Aim:
List every line in the rows below that contains the string "Open". Case matters.

--- Start of Input ---

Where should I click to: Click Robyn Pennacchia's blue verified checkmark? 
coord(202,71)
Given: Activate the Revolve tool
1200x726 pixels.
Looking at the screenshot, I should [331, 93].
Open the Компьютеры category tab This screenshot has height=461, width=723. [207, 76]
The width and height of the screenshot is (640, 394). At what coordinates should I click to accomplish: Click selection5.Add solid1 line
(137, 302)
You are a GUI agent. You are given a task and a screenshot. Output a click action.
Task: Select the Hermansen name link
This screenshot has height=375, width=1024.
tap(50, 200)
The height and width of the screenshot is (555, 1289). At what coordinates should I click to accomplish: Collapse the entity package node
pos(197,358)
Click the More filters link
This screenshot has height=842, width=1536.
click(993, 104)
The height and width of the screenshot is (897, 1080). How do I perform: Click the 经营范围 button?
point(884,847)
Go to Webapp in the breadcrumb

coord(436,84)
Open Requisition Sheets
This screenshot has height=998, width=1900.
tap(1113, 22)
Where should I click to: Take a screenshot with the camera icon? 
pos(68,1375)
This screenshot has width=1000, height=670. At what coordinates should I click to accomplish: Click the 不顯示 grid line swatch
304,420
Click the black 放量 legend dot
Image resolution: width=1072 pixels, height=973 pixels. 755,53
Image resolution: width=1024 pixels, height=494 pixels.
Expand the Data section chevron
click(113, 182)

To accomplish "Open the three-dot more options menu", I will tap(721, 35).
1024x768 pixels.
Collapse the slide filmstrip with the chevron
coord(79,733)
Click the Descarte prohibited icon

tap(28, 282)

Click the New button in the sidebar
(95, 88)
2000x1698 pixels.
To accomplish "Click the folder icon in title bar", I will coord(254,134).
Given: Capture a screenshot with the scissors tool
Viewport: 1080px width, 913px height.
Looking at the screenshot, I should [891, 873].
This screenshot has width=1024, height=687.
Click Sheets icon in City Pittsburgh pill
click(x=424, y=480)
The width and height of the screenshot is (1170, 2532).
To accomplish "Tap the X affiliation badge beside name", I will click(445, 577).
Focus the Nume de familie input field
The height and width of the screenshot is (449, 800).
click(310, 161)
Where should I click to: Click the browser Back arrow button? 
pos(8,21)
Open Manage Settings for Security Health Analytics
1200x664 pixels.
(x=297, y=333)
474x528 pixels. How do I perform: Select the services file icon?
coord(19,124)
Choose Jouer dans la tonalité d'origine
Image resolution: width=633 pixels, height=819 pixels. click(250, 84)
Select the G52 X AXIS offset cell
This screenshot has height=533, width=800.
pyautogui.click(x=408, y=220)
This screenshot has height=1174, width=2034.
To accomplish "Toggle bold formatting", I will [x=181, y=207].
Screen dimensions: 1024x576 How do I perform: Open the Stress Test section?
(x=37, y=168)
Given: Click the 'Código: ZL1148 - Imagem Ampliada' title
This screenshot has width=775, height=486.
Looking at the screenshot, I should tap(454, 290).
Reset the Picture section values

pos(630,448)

--- End of Input ---

Full output:
Open the Компьютеры category tab This screenshot has height=461, width=723. [207, 76]
Open Requisition Sheets
To accomplish "Open the three-dot more options menu", I will tap(721, 35).
Open Manage Settings for Security Health Analytics
Screen dimensions: 1024x576 How do I perform: Open the Stress Test section?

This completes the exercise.